I fired off an email to the BOD yesterday to consider replacing the bedspreads with duvets and comforters.

Sterling


----------



## Bwolf (May 30, 2013)

Kauai Kid said:


> I hope you are planning on at least 10 days on the islands.  Jet lag is real and I always suggest at least 10 days from the East Coast.  We use to live in the DC area.  It is a long trip but worth it.  Best if you can break the trip in half.  East Coast to say DFW or Denver and then on to OGG.  You may see a few humpback whales on their way back to Alaska.  Animal the size of a semi able to breach almost out of the water.  Take a whale watch cruise if they are still around.
> 
> I'm working on a trip review of our March trip to the Schooner and should be posting it in the next month.,
> 
> Sterling



Well, my wife's company doesn't like her being gone more than a week, so that is it.  I hear you about jet lag.  It gets me, especially going west.  We'll just have to deal with it.

I've seen the DFW option.  Also, Alaska Air has a flight to Seattle and then to OGG.  Some have suggested flying to the West Coast, sleeping overnight, and flying to OGG in the morning.

Look forward to your review of your trip.


----------



## ww1aerofan (May 30, 2013)

*Sterling for the Board!*

Sterling,

I have 2 weeks, and you have my votes for both!
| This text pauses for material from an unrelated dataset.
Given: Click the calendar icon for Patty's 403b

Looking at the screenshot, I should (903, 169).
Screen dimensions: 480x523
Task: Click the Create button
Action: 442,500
Just like last time you ran..

In my opinion, the only thing I regret about owning at the Schooner is that
the beachfront is poor... 

OK, I know that it is a five min drive to several wonderful beaches,  but I
miss the ability of falling out of bed, jumping into the surf, and then having a 
nice fruit/cereal/bagel breakfast.

The saving grace is the wonderful breakfast at the Kiehi Cafe, which is second only to Napili's Gazebo!


----------



## slip (May 30, 2013)

I think DW is more excited about going to the Gazebo for breakfast than
Anything else we have planned for our trip.:rofl:


----------



## Kauai Kid (May 31, 2013)

ww1aerofan said:


> Sterling,
> 
> I have 2 weeks, and you have my votes for both! Just like last time you ran..
> 
> ...



I've seen some very inaccurate and misleading posts stating you couldn't even walk on the beach in front of the Schooner.  It is nice walking unless a high tide is in.  

We like breakfast at the Five Palms and at Bev Gannon's Restaurant on the Golf Course.    Will try the Kiehi Cafe and Napili's Gazebo next time.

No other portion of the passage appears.